A irritação transformou-se em ódio
quando, em maio de 1970, o Arcebispo rasgou a cortina do cinismo e da
mentira na frente de 20 mil pessoas em Paris, proferindo o famoso
discurso “Quaisquer que sejam as consequências” – denúncia de
que havia torturas no Brasil! A partir de então, Dom Helder
passou a ser visto como o maior adversário político pelo governo
autoritário. Porém, quanto mais odiado pelo sistema repressivo,
mais era amado como uma das grandes, senão a maior figura, que se
contrapunha à ditadura. O regime autoritário não o torturará
fisicamente, mas o golpeará atingindo lideranças próximas e amigos
que eram presos, torturados e assassinados.

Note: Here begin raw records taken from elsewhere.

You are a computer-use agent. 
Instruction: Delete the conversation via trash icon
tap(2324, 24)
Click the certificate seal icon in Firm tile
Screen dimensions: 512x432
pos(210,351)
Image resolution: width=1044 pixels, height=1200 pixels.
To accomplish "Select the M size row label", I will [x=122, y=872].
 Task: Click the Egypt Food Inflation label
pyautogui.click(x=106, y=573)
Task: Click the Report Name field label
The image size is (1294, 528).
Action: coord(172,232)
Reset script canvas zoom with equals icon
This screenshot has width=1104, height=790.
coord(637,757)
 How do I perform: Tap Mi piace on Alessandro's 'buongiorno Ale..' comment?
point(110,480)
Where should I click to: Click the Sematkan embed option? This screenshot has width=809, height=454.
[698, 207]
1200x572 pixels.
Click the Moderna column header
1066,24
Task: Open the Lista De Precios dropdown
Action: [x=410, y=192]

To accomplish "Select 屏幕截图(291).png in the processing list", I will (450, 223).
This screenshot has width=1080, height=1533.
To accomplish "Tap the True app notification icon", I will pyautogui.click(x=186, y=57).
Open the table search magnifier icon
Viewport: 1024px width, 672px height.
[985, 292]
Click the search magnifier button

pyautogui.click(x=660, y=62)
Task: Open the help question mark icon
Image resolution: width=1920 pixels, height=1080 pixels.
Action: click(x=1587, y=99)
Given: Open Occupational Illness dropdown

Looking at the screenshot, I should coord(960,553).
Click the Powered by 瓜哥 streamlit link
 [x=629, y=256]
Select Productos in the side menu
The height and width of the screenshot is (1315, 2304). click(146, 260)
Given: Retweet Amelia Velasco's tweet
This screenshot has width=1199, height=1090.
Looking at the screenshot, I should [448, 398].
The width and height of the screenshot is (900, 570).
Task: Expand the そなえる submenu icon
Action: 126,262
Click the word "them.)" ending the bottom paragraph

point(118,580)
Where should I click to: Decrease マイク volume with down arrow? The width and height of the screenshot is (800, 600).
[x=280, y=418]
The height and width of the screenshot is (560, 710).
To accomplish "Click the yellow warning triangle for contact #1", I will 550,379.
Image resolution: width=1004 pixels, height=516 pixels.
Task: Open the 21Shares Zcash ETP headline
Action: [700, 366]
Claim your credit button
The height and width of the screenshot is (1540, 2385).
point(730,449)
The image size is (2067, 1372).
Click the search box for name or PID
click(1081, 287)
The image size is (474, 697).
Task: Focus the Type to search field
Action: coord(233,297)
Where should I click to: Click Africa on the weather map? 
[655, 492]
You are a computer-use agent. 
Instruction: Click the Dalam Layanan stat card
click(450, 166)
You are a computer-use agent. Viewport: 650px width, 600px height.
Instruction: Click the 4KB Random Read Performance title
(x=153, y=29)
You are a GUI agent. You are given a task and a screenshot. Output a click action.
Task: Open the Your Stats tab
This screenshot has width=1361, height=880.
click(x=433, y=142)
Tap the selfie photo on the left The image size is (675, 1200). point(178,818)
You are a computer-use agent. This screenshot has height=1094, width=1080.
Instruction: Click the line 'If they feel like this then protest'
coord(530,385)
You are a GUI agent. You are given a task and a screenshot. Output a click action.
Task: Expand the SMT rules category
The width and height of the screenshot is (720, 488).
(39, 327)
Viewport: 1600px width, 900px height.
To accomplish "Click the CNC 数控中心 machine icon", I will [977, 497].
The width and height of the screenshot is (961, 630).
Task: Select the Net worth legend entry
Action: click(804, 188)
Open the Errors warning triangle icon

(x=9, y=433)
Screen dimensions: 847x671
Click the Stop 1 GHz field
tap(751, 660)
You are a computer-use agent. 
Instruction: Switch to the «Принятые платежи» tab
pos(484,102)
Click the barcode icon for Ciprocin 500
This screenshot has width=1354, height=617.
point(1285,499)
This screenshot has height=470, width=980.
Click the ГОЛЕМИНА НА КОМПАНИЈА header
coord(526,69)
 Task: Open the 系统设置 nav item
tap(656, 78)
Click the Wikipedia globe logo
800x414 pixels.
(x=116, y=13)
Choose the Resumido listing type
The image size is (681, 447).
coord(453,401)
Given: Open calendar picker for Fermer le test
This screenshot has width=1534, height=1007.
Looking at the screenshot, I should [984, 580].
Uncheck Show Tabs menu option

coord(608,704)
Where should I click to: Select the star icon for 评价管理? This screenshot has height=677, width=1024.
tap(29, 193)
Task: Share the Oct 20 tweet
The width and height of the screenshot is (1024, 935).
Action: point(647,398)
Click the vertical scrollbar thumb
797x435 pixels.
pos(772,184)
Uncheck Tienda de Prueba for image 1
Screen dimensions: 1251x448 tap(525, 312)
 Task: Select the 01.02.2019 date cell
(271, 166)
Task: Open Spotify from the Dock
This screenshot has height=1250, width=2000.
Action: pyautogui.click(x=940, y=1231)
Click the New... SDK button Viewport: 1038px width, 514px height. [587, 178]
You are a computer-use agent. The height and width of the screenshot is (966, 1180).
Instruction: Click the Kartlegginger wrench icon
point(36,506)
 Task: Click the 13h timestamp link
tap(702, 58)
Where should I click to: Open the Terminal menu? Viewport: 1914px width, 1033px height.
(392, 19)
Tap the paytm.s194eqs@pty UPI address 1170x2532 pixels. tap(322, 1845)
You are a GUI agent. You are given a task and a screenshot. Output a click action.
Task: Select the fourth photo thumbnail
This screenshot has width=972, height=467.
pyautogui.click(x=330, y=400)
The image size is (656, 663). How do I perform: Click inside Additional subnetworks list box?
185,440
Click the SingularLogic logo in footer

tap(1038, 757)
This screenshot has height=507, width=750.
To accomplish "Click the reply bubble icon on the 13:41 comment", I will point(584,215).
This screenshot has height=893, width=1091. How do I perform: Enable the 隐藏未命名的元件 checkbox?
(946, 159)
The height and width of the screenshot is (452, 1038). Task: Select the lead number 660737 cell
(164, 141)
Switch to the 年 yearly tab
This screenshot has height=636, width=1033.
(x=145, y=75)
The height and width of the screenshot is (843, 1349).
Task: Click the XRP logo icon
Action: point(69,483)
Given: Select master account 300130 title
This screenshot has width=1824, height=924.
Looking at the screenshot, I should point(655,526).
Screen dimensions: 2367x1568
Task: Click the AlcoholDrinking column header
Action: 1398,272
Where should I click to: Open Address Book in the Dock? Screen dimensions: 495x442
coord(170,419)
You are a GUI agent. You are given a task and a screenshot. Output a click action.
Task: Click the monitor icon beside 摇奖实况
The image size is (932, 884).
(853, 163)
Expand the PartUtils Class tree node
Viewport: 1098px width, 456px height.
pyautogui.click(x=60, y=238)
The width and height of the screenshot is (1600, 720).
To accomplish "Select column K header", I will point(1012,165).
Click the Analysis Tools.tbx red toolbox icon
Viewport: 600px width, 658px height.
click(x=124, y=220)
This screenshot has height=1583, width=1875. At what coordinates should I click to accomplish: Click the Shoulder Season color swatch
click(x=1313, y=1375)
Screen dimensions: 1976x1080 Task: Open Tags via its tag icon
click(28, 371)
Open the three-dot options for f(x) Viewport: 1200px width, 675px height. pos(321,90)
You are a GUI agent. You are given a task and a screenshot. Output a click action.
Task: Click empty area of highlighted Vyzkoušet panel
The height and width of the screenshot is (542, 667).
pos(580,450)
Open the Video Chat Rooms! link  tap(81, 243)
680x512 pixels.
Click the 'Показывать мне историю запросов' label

Dom Helder
foi vítima também de uma grande campanha de execração nos meios
de comunicação social e, posteriormente, a imprensa nacional foi
proibida de pronunciar o seu nome.
Enquanto ele não existia no Brasil,
era convidado, no exterior, para encontros, conferências,
celebrações e outros eventos, a fim de que anunciasse a mensagem
evangélica da paz. Houve um grande crescimento da fama de sua
santidade e o auge de sua notoriedade internacional, quando foi
indicado, quatro vezes consecutivas, ao Nobel da Paz e agraciado com
dezenas de doutorados honoris causa. Neste período, Dom
padeceu fortemente o sacrifício da cruz que celebrava em cada Santa
Missa, sofrendo, solidário, com os presos, torturados, silenciados,
martirizados.
IHU On-Line - Deseja
acrescentar algo?
Ivanir Rampon - As
ideias de Dom Helder, que não são dele apenas, mas
nossas – como o Dom gostava de dizer – precisam ser espalhadas a
fim de que haja não mais um primeiro, um segundo, um terceiro mundo,
mas sim um mundo, “um mundo de irmãos!”. Foi com o intuito de
colaborar neste sonho que foi publicado o livro O caminho
espiritual de Dom Helder Camara, destinado
às lideranças do povo de Deus, a quem busca uma graciosa fonte de
espiritualidade cristã e a quem quer fazer parte da abençoada
“Família” do Bispinho.
Parafraseando o Papa
Francisco – com o qual Dom Helder estaria/está
vibrando – podemos dizer que o Dom, de fato,
colocou “em jogo a pele e o próprio coração”, sendo um pastor
com “cheiro das ovelhas”, levando a unção pela qual foi
consagrado a todos, especialmente nas “periferias”, onde o nosso
povo fiel o aguardava e o apreciava. Através de suas palavras,
escritos, obras e prece, Dom Helder continua a nos
oferecer o óleo da alegria que Jesus veio trazer (Lc 4,14ss).